Gestellte Aufgabe a: Gib nur die Zeilen unten wieder, beginnend mit der Zeile mit „Task: Select the 十二月 total cell showing 721“ bis einschließlich der letzten Zeile, mitsamt den Anweisungen, und erhöhe dabei jede Koordinate in den Antworten um 117.

Die vorherrschende Wirtschaftstheorie zu jener Zeit war der Neoklassizismus. Er ging davon aus, dass die Wirtschaft mit möglichst wenig staatlichen Eingriffen auskommen solle und dadurch wesentlich effizienter sei, als wenn der Staat regulierend eingriff. Auch im Falle einer Krise sollte der Staat sich zurückhaltend verhalten. Als ab 1930 immer mehr Menschen entlassen wurden und die Aktienkurse absackten, griff die Regierung Herbert Hoovers - dessen Name wohl auf immer mit der Krise verbunden sein wird -  nicht ein. Stattdessen reagierte sie auf die wegbrechenden Steuereinnahmen mit der Kürzung staatlicher Ausgaben, was die Krise weiter verschärfte. Tausende von Menschen wurden obdachlos und lebten in Zeltstädten am Stadtrand, den so genannten "Hoover-Villes". Ein weiteres staatlicherseits verursachtes Problem, das beileibe nicht auf die Vereinigten Staaten beschränkt war, war das Festhalten am Goldstandard. Dieser zwang die Federal Reserve dazu, vergleichsweise hohe Zinsen zu erhalten, um ausländische Investoren - die in Gold kauften - im Land zu halten. Eben diese Zinsen aber machten es Unternehmen schwer, Kredite aufzunehmen und zu investieren, was für die Erholung natürlich extrem nachteilig war. 

Louisville-Flut-Opfer in der "Recession of 1937"
Diese Effekte führten dazu, dass die bald 13 Millionen Menschen, die in den USA ihre Arbeit zwischen 1929 und 1932 verloren, furchtbare Bedingungen ertragen mussten. Eine funktionierende Arbeitslosenhilfe existierte effektiv nicht, und die Armenfürsorge reichte nicht aus, um die Menschen zu unterstützen. In jenen Jahren ging die industrielle Produktion um über 40% zurück. Der private Hausbau ging um 80% zurück, das Durchschnittseinkommen einer amerikanischen Familie sank um 40%, die Profite der US-Firmen gingen von 10 auf 1 Milliarde Dollar zurück. Regional erreichte die Arbeitslosenreate 80% (etwa in Toledo, Ohio). Zwischen 1930 und 1932 wurden praktisch keine neuen Münzen geprägt - es gab einfach keinen Bedarf. Dieses letzte Detail zeigt, wie stark die sinkenden Preise das tägliche Leben beeinflussten. Zu Beginn schien es für die Menschen noch positiv zu sein, da die Löhne einige Wochen stagnierten, während die Preise abzusacken begannen. Aber bald sank beides im Gleichschritt. 1933 wurden 60% der Amerikaner von der Regierung offiziell als arm eingestuft. 25% aller Schulkinder galten als unterernährt.

Bereitgestellte Zeilen:

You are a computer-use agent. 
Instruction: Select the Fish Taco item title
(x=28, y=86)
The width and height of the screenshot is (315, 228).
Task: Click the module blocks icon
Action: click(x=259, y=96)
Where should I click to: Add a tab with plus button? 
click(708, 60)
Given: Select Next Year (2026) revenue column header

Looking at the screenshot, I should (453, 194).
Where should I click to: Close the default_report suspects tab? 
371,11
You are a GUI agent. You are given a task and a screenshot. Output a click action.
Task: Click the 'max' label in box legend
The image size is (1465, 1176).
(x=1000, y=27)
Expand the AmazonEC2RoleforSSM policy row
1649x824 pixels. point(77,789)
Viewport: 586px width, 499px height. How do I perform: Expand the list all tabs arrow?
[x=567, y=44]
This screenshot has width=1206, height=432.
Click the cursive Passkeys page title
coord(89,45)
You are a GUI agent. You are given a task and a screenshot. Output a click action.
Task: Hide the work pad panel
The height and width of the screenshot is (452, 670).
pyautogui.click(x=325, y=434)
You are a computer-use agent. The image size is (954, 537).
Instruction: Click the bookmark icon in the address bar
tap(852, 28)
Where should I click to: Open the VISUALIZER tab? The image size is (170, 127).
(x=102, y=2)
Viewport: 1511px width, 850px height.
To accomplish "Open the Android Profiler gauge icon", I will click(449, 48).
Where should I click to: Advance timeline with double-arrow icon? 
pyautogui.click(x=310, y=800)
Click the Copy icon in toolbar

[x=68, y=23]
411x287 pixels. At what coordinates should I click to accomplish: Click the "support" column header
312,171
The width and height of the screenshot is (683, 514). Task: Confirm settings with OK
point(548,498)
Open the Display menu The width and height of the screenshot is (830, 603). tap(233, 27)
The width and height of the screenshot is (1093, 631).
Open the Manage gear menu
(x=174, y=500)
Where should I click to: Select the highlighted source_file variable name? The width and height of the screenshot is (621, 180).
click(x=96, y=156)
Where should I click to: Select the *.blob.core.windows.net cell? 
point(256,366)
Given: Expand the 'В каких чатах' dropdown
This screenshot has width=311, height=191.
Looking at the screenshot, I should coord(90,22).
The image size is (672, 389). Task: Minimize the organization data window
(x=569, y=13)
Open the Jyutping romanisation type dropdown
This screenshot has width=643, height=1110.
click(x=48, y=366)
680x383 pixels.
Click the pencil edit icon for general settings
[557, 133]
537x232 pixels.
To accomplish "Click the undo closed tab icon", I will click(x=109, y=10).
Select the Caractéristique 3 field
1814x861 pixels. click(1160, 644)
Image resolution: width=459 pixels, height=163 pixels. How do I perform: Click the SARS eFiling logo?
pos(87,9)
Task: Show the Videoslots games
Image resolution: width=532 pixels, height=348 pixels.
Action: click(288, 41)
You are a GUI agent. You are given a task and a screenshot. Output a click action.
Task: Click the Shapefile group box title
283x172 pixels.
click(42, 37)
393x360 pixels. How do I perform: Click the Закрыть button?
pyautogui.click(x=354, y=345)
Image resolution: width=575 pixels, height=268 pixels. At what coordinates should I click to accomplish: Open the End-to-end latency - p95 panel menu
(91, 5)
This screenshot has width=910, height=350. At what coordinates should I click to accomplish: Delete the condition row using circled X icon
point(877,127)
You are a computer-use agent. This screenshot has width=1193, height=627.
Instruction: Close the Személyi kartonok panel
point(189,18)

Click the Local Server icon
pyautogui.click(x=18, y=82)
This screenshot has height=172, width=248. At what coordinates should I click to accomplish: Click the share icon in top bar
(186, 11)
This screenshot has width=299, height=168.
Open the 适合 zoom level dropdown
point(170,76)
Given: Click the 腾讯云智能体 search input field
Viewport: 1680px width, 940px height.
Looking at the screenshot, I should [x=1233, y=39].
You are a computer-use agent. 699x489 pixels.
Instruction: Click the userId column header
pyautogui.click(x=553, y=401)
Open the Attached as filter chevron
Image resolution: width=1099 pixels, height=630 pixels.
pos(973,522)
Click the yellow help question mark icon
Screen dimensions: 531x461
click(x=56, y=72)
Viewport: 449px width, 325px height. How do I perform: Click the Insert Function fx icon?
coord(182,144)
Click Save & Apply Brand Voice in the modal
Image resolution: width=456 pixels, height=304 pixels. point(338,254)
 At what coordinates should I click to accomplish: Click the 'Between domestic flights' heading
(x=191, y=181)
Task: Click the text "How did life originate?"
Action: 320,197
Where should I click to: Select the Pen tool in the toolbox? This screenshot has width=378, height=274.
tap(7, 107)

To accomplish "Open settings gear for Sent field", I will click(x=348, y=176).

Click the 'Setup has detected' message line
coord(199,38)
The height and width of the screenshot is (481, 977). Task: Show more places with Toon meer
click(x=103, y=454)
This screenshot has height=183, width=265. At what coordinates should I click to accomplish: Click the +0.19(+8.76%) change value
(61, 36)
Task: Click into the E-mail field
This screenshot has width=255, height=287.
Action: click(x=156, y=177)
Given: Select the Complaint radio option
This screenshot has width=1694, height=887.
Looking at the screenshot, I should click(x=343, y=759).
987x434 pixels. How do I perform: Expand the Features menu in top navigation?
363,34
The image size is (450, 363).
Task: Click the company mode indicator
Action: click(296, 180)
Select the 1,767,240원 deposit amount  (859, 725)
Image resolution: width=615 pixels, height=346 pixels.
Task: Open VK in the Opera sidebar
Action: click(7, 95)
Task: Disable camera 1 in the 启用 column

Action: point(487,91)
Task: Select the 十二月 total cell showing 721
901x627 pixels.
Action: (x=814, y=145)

Gestellte Aufgabe b: Setze den Auszug über die Weltwirtschaftskrise in den USA oben nach seinem letzten Satz fort.

Ergebnis a:
Task: Select the 十二月 total cell showing 721
901x627 pixels.
Action: (x=931, y=262)

Ergebnis b:
Doch der Niedergang der Realwirtschaft, das heißt Massenentlassungen, Firmenbankrotte und Aktienverluste, war noch lange nicht das Ende. Ab 1931 suchte eine Serie von Banken-Konkursen die USA heim; über 5000 Banken existierten bereits zwei Jahre später nicht mehr. Wie bereits zuvor bei den Verwerfungen in der Realwirtschaft wollte die Regierung Hoover nicht wirklich eingreifen. Bank-Runs, also der massenhafte Versuch, sein Geld in Sicherheit zu bringen, sorgten für eine regelrechte Kettenreaktion beim Zusammenbruch der Geldhäuser. Gleichzeitig trieben die überlebenden Banken erbarmungslos alle Schulden ein. Spätestens jetzt traf die Krise auch mit voller Wucht die Agrarwirtschaft. Tausende von überschuldeten Farmen wurden gepfändet, die Bauern zu Obdachlosen, die als Wanderarbeiter auf der Suche nach der knappen Arbeit, vom Verhungern bedroht das Land durchstreiften.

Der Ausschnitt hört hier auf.